* _GIVEN INSTRUCTION_: Give the item lines from the one containing "Image resolution: width=724" through the one containing "the View an" as a Markdown table with columns Row and Item line, skipping blank lines and leaving the pictures out.

* _RECORD SET_:
+++
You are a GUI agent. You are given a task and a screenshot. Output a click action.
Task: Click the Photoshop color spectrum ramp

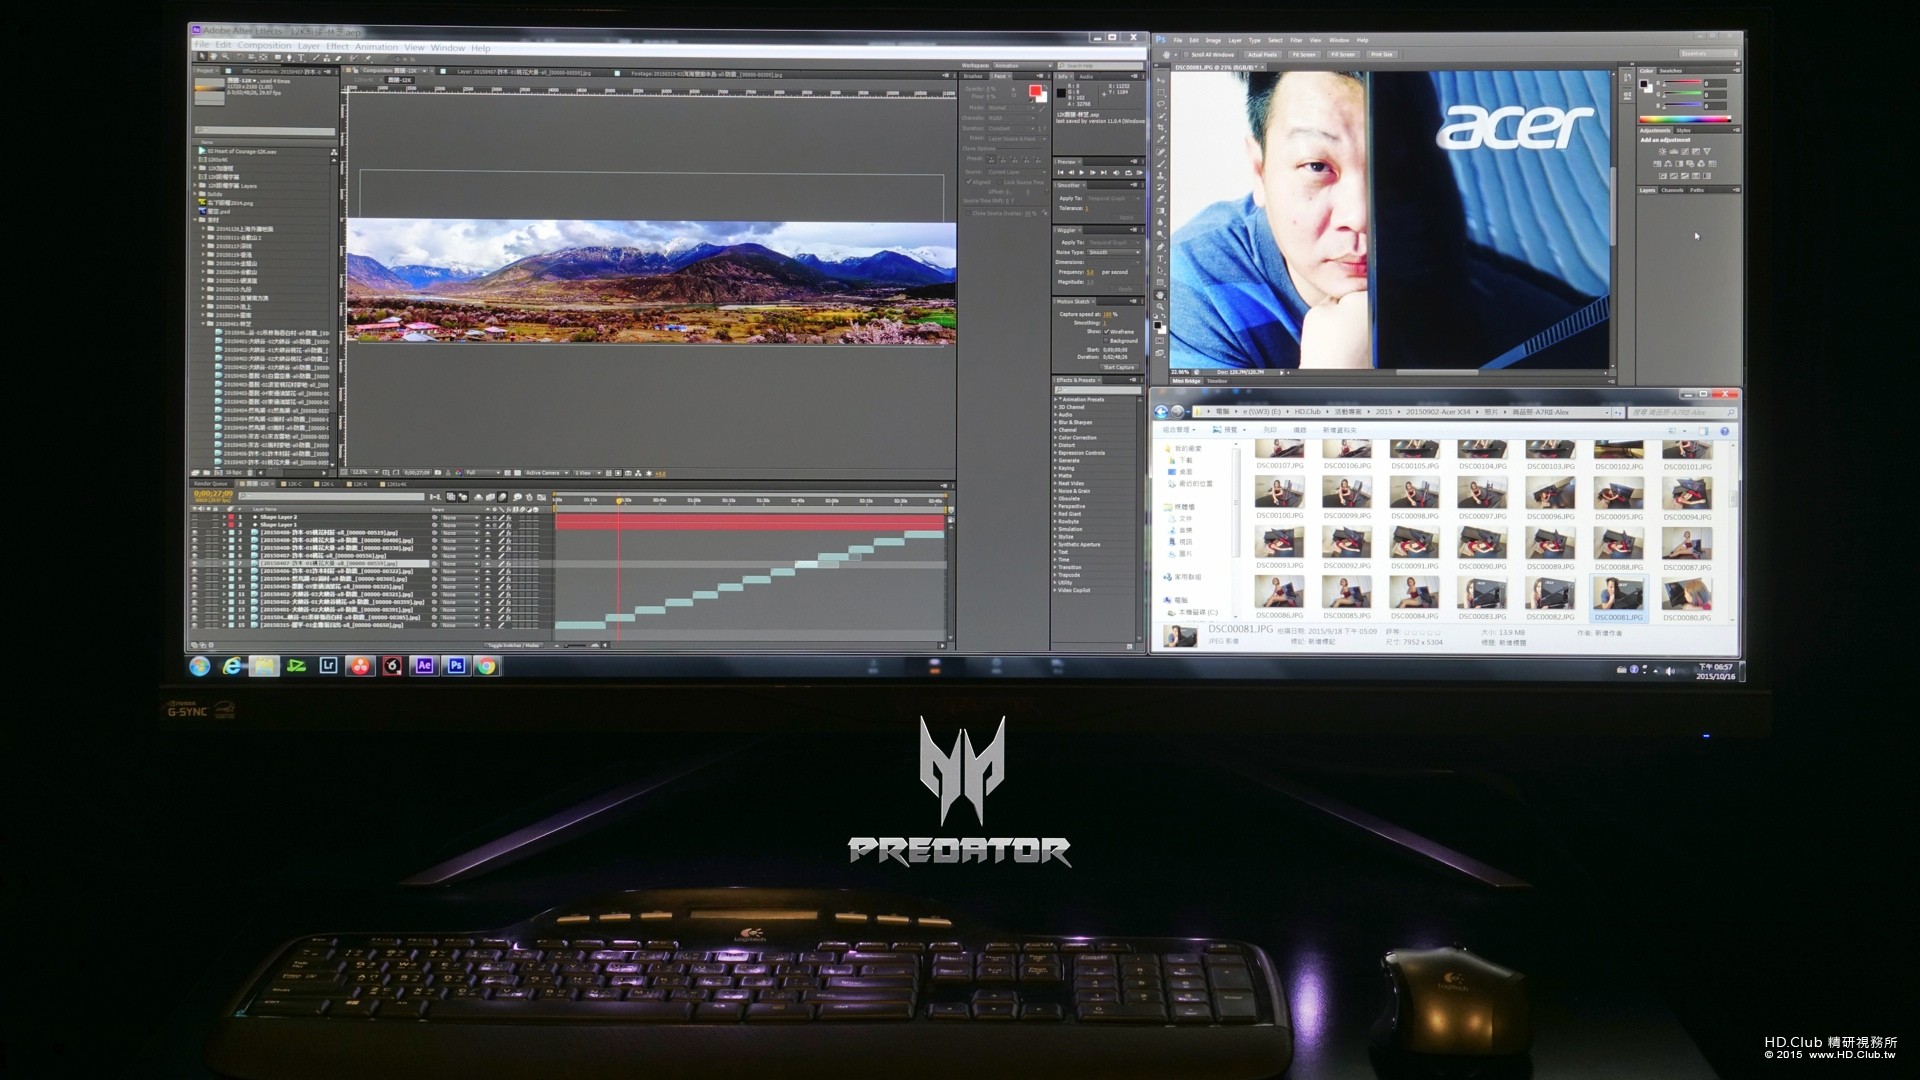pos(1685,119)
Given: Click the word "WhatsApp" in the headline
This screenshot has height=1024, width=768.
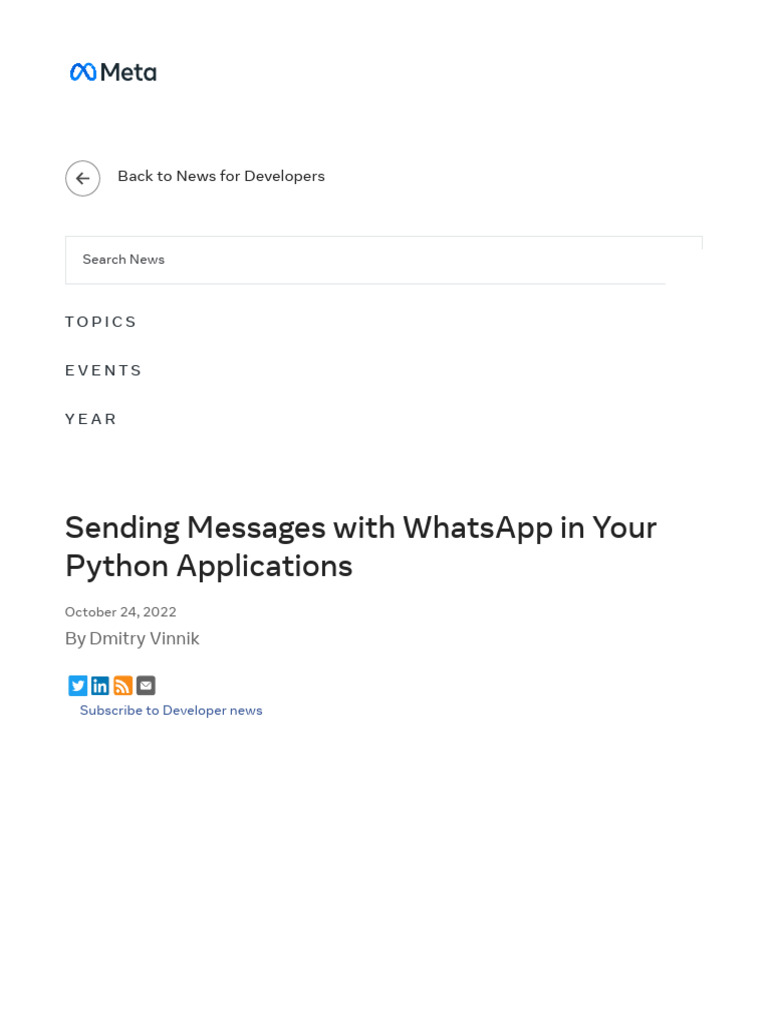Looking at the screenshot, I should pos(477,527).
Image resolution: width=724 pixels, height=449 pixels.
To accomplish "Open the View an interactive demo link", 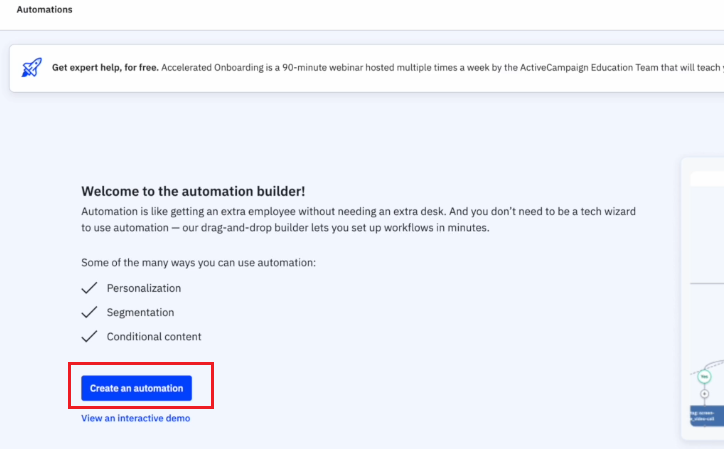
+++
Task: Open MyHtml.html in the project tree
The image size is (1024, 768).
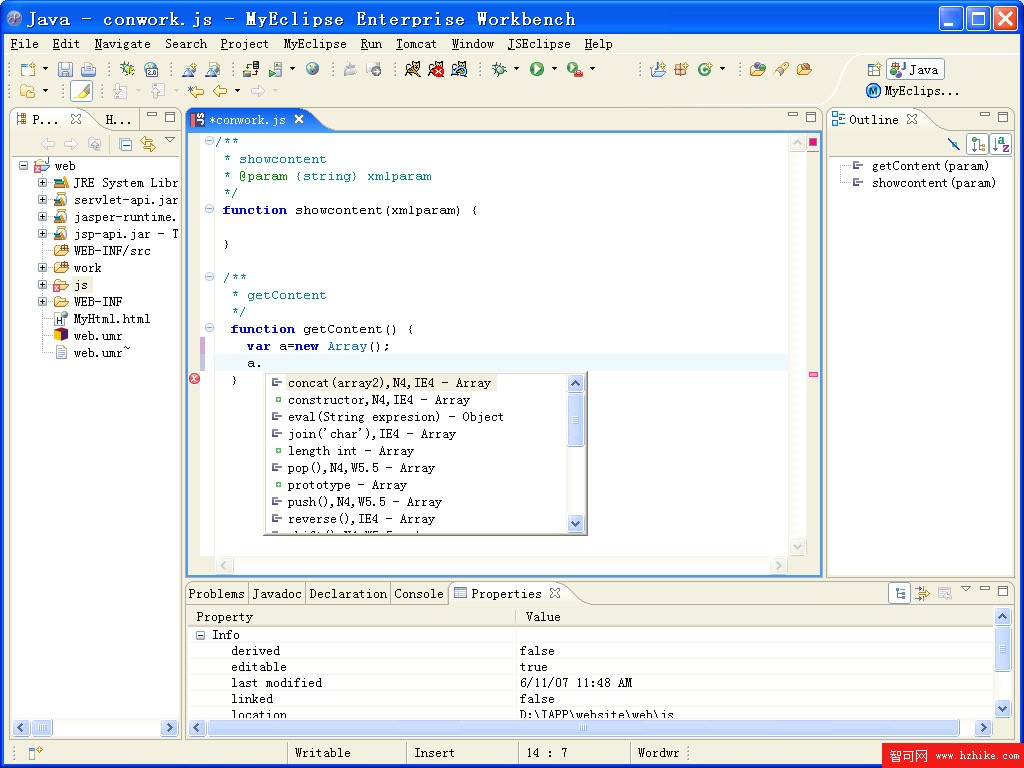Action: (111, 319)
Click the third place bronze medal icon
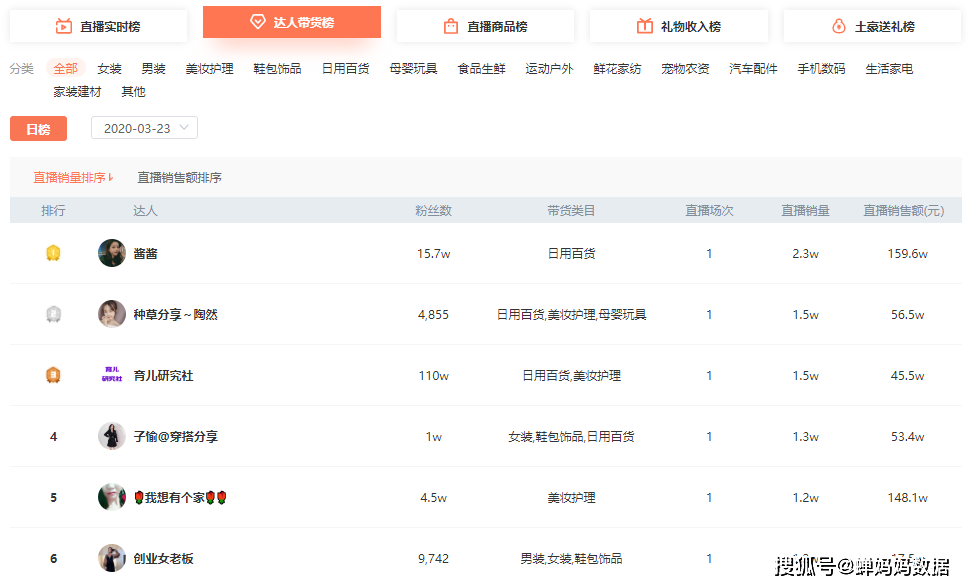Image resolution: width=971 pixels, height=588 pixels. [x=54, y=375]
+++
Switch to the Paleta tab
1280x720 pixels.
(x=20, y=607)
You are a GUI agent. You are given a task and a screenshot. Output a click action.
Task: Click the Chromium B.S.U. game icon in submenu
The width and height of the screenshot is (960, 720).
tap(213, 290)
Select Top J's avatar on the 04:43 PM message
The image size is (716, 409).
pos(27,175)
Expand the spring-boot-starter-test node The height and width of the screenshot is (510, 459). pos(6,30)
+++
* _WRITTEN REPLY_:
| Row | Item line |
|---|---|
| 1 | Image resolution: width=724 pixels, height=449 pixels. |
| 2 | To accomplish "Open the View an interactive demo link",  |